[Codel] [Cake] Proposing COBALT

Fri May 20 09:22:07 EDT 2016

Hi Jonathan,

> On May 20, 2016, at 14:18 , Jonathan Morton <chromatix99 at gmail.com> wrote:
> 
>>> One of the major reasons why Codel fails on UDP floods is that its drop schedule is time-based.  This is the correct behaviour for TCP flows, which respond adequately to one congestion signal per RTT, regardless of the packet rate.  However, it means it is easily overwhelmed by high-packet-rate unresponsive (or anti-responsive, as with TCP acks) floods, which an attacker or lab test can easily produce on a high-bandwidth ingress, especially using small packets.
>> 
>> In essence I agree, but want to point out that the protocol itself does not really matter but rather the observed behavior of a flow. Civilized UDP applications (that expect their data to be carried over the best-effort internet) will also react to drops similar to decent TCP flows, and crappy TCP implementations might not. I would guess with the maturity of TCP stacks misbehaving TCP flows will be rarer than misbehaving UDP flows (which might be for example well-behaved fixed-rate isochronous flows that simply should never have been sent over the internet).
> 
> Codel properly handles both actual TCP flows and other flows supporting TCP-friendly congestion control.  The intent of COBALT is for BLUE to activate whenever Codel clearly cannot cope, rather than on a protocol-specific basis.  This happens to dovetail neatly with the way BLUE works anyway.

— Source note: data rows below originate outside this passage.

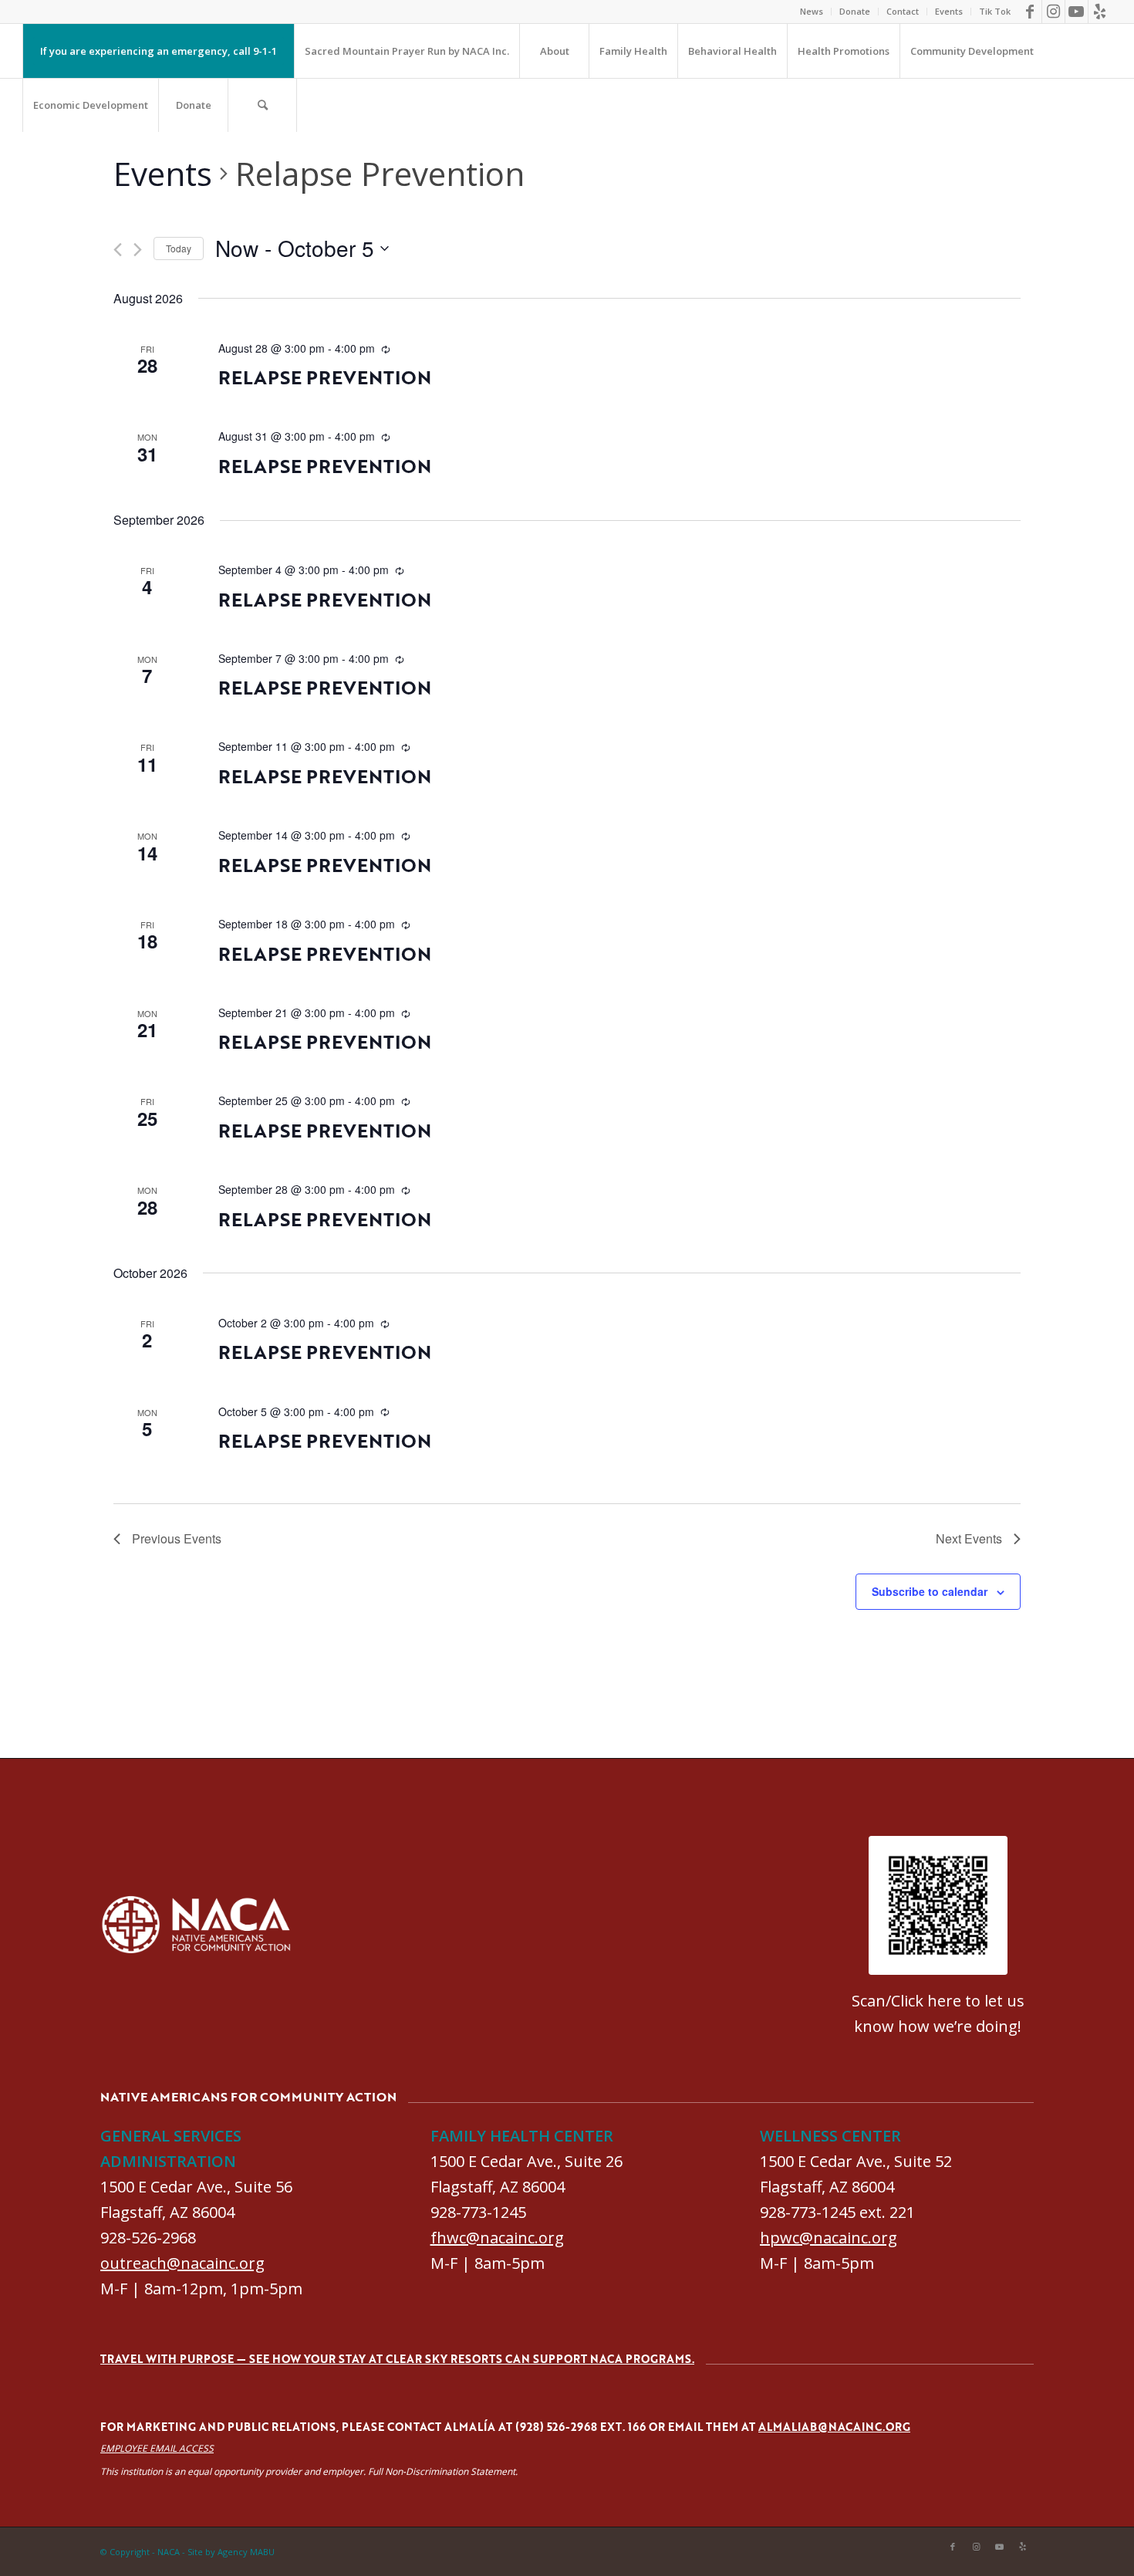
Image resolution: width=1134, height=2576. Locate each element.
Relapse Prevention (324, 376)
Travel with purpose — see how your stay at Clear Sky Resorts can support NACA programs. (397, 2359)
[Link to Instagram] (1053, 11)
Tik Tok (995, 11)
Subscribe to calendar (929, 1591)
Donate (854, 11)
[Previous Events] (117, 249)
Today (178, 248)
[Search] (262, 105)
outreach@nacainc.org (182, 2263)
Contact (902, 11)
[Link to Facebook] (1030, 11)
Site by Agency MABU (231, 2551)
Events (949, 11)
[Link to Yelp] (1100, 11)
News (811, 11)
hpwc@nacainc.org (828, 2237)
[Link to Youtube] (1076, 11)
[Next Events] (137, 249)
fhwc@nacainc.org (497, 2237)
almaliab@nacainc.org (834, 2427)
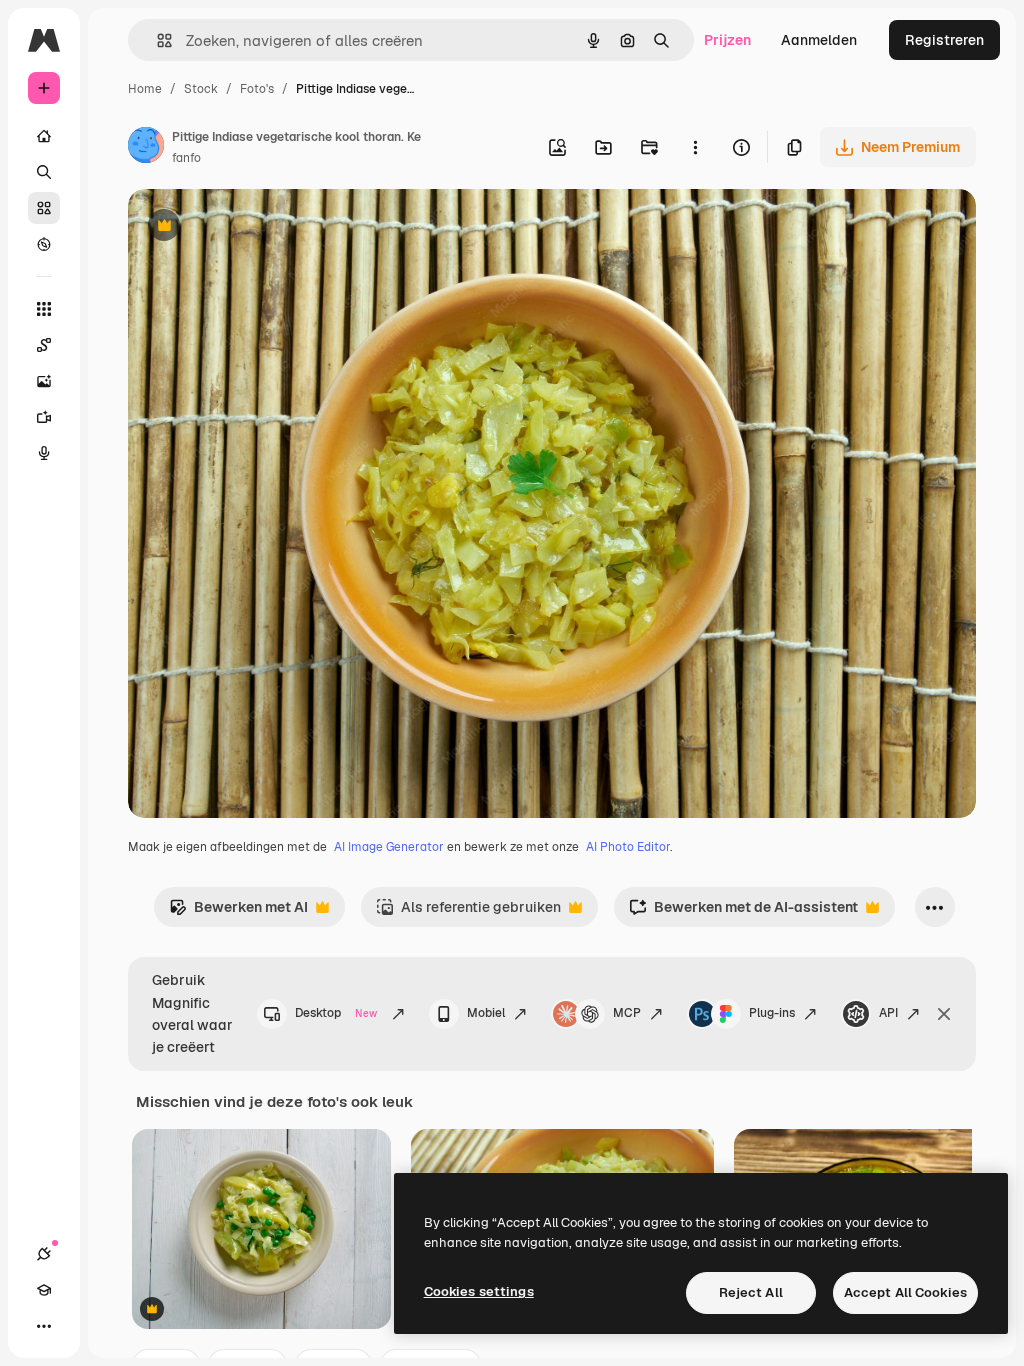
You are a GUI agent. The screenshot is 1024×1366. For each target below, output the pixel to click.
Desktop (336, 1013)
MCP (627, 1013)
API (888, 1013)
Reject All (751, 1292)
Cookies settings (479, 1291)
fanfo (186, 158)
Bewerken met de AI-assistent (743, 912)
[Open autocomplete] (156, 40)
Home (145, 89)
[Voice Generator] (44, 453)
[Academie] (44, 1290)
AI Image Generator (389, 847)
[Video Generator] (44, 417)
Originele (259, 227)
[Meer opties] (695, 147)
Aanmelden (819, 40)
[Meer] (44, 1326)
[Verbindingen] (44, 1254)
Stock (201, 89)
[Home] (44, 136)
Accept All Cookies (905, 1292)
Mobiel (486, 1013)
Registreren (944, 40)
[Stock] (44, 208)
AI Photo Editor (628, 847)
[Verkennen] (44, 244)
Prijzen (727, 40)
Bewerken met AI (238, 912)
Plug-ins (772, 1013)
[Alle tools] (44, 309)
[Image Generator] (44, 381)
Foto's (257, 89)
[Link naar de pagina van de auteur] (146, 148)
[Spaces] (44, 345)
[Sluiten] (944, 1014)
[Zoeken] (44, 172)
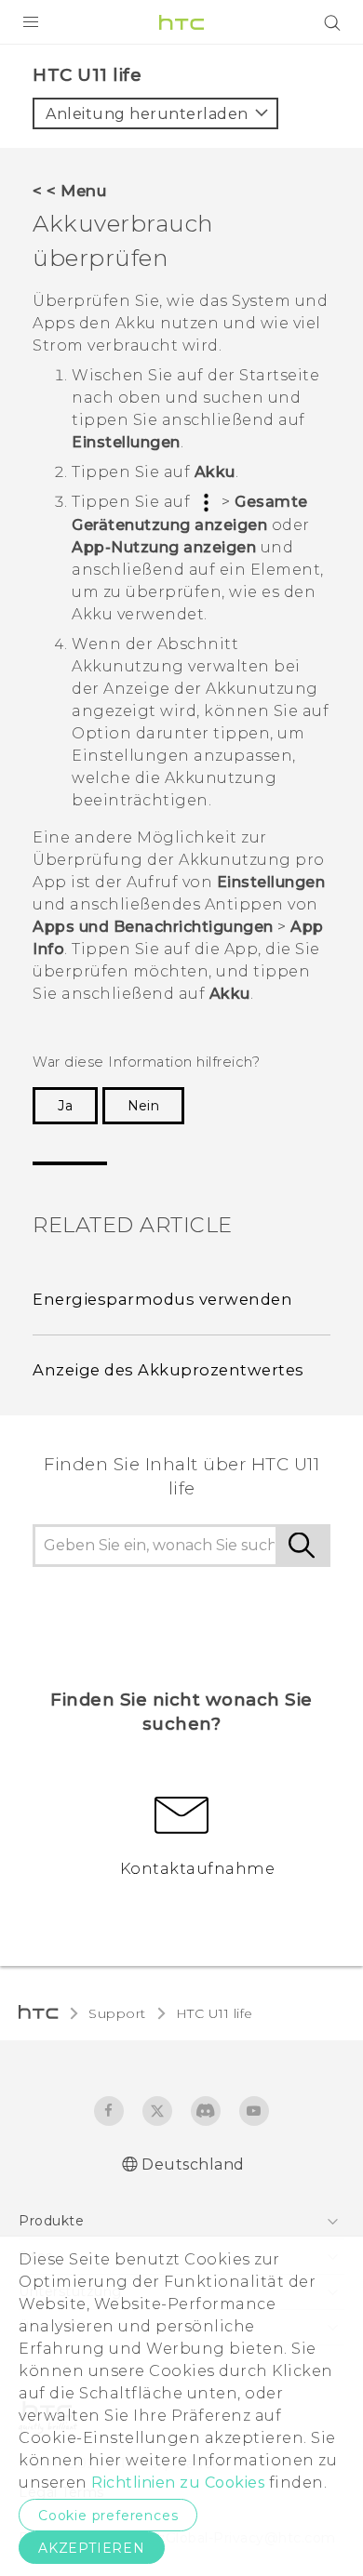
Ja (65, 1105)
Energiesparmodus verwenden (162, 1299)
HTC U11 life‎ (214, 2013)
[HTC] (181, 22)
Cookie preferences (108, 2515)
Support (117, 2013)
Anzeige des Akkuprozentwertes (168, 1370)
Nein (143, 1105)
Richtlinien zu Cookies (176, 2482)
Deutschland (193, 2164)
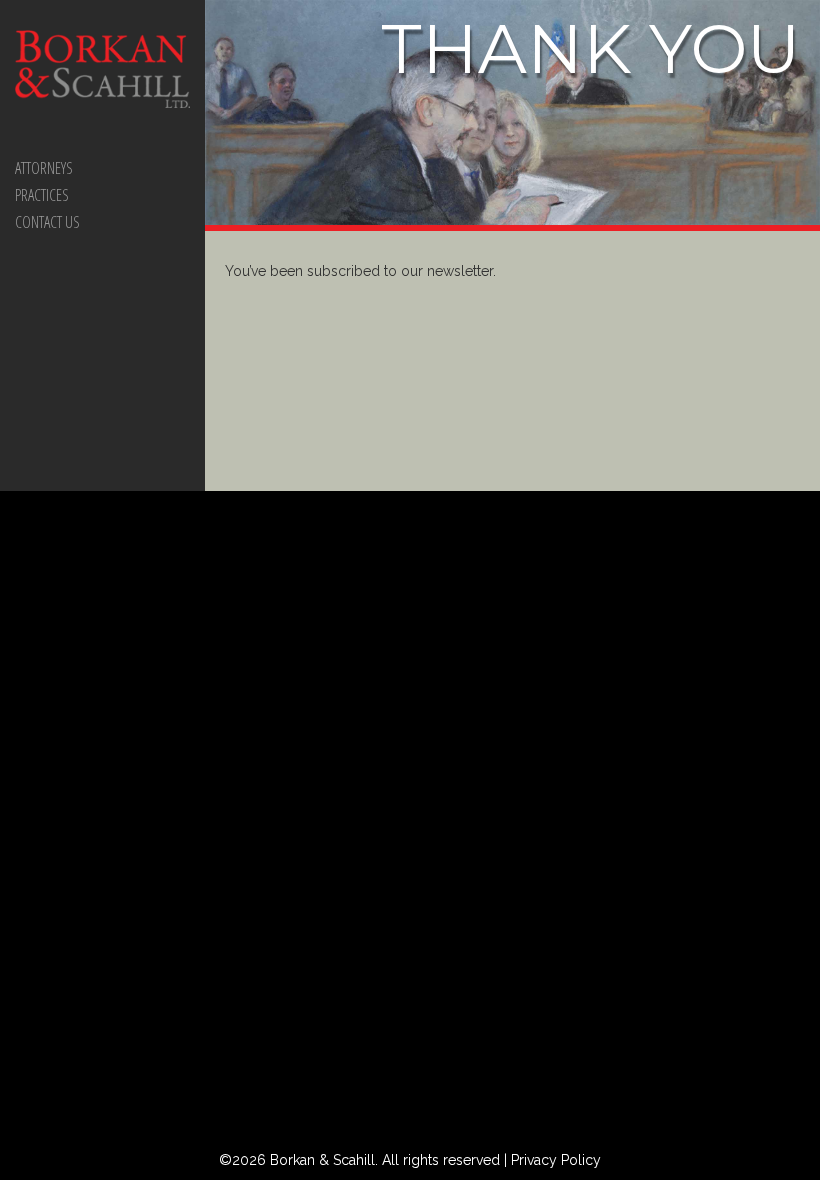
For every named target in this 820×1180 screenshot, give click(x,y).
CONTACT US (47, 222)
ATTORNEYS (44, 168)
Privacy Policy (556, 1160)
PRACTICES (42, 195)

	Well, as I said I agree, only wanted to smart alec around the tcp versus udp flood destinction. And I fully agree the behaviur should depend on observed flow behavior and not header values…

> 
>>> BLUE’s up-trigger should be on a packet drop due to overflow (only) targeting the individual subqueue managed by that particular BLUE instance.  It is not correct to trigger BLUE globally when an overall overflow occurs.  Note also that BLUE has a timeout between triggers, which should I think be scaled according to the estimated RTT.
>> 
>> That sounds nice in that no additional state is required. But with the current fq_codel I believe, the packet causing the memory limit overrun, is not necessarily from the flow that actually caused the problem to beginn with, and I doesn’t fq_codel actuall search the fattest flow and drops from there. But I guess that selection procedure could be run with blue as as well.
> 
> Yes, both fq_codel and Cake search for the longest extant queue and drop packets from that on overflow.  It is this longest queue which would receive the BLUE up-trigger at that point, which is not necessarily the queue for the arriving packet.
> 
>>> BLUE’s down-trigger is on the subqueue being empty when a packet is requested from it, again on a timeout.  To ensure this occurs, it may be necessary to retain subqueues in the DRR list while BLUE’s drop probability is nonzero.
>> 
>> Question, doesn’t this mean the affected flow will be throttled quite harshly? Will blue slowly decrease the drop probability p if the flow behaves? If so, blue could just disengage if p drops below a threshold?
> 
> Given that within COBALT, BLUE will normally only trigger on unresponsive flows, an aggressive up-trigger response from BLUE is in fact desirable.  

	Sure, by that point the flow had ample/some time to react, but didn’t so a sliding tackle is warranted.

> Codel is far too meek to handle this situation; we should not seek to emulate it when designing a scheme to work around its limitations.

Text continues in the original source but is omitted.